• _VOS CONSIGNES_
Répondez brièvement, d'après le récit de l'arrivée à Nassau, aux questions suivantes :
1. En quel mois et en quelle année le narrateur débarque-t-il à l'aéroport de Nassau ?
2. Combien d'hommes d'équipage le caboteur comptait-il, et combien ont survécu ?
3. Quelle somme le narrateur a-t-il été condamné à régler au Conseil des prud'hommes ?

• _TEXTE À LIRE_

--- --- ---

Bref ! Je disais donc en mars 1989, je
débarquais à l’aéroport de Nassau ;
Que je m’étais envolé loin de Bruxelles
et de Paris, la tête pleine de nouveaux rêves, vers le Sud-Ouest, les Bahamas, pressé
de rejoindre mon beau bateau, ohé ohé!
Oui, j’allais jouir enfin de l’instant magique
de ces lieux paradisiaques; rasséréné après les derniers tracas dus à ma
métamorphose du bourgeois, l’homme d’affaires sédentaire en artiste
nomade ; pouvoir contempler, pourtant relativement éloignée au milieu du
chenal, cette coque nacrée surmontée de son unique mât de vingt mètres
oscillant calmement comme un balancier. Soudain,
une tête apparut brusquement au-dessus du cockpit. Je reconnais la tignasse ébouriffée de
Jean-Lou. Moi qui suis tapi dans l’ombre
des plantes tropicales qui abondent à cet endroit du rivage, il ne peut
normalement me voir. Cependant, bien
avant que je manifeste ma présence, le voilà sautant dans l’annexe et, sans une
hésitation, se dirige droit sur moi à vive allure. Mystère que cet homme qui me surprendra
toujours.
Quelques heures après, nous enfilerons palmes et tuba pour aller
explorer par trente mètres de fond, un caboteur complètement réduit à l’état
d’un bloc de ferraille. Sa chaîne au
mouillage s’était rompue et la furie des vagues le projetteront sur les brise-lames.
Toute la nuit, paraît-il, les chocs sourds de la coque en acier se démantelant
contre les rochers rythmeront dans un fracas infernal sans espoir d’aucune aide
des insulaires impuissants. En arrivant
la veille au soir à la barre du Spirit of
Sindbad, par quarante-cinq nœuds de vent, Jean-Lou s’étonna de constater ce
cargo qui restait au mouillage à l’extérieur du canal plutôt qu’à l’abri dans
le chenal protégé par les digues. Six
hommes d’équipage. Un seul a
survécu. Il n’était pas à bord, mais au
bistrot. Eh oui, « Le bistrot, c’est la vie ! » Le chien Dalmatien mentionné dans le premier
chapitre, c’est dans cette traversée où, dès mon arrivée, après cette plongée
en apnée, nous avions levé l’ancre pour voguer calmement vers la Floride. En oubliant le 8, rue Brantôme du 4ième
Ar. de Paris, près du Centre Pompidou, suite à la faillite de mon resto « Le Pacific Fruit et Music ». Ma formule aurait dû conquérir le cœur des
Parisiens. Mais trop de grains de
sable, dans le rouage de cette nouvelle entreprise, épuisèrent mes moyens
financiers. De plus, je venais d’être
condamné à régler près de quatre-vingt mille nouveaux francs au Conseil du
Prud’hommes au profit de trois musiciens haïtiens résidant à Paris qui devaient
normalement animer le Pacific Fruits &
Music. Mais au préalable, il me fallait obtenir les autorisations
de la Préfecture pour produire des orchestres sur scène qui arriveront trois
mois plus tard. Je ne comprendrai toujours pas cette
sentence de justice, pourtant plaidée par Maître Albert, mon défenseur. Il n’y
avait aucun contrat signé, juste d’attendre le feu vert administratif de la
ville de Paris pour commencer leur prestation.

--- --- ---

• _EXTRAIT SOURCE_
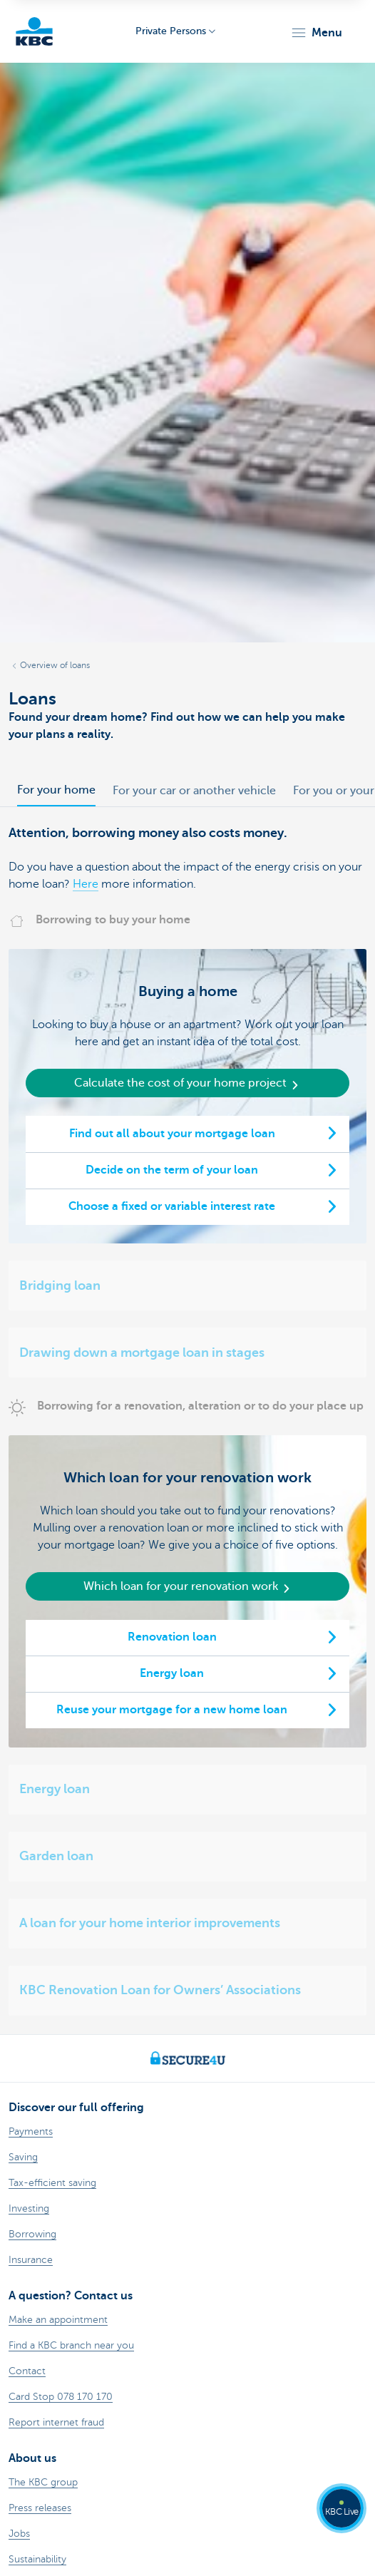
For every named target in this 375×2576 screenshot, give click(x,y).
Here (85, 884)
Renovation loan (172, 1637)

--- --- ---

• _RÉPONSE CORRECTE_
1. En mars 1989.
2. Six hommes d'équipage ; un seul a survécu.
3. Près de quatre-vingt mille nouveaux francs.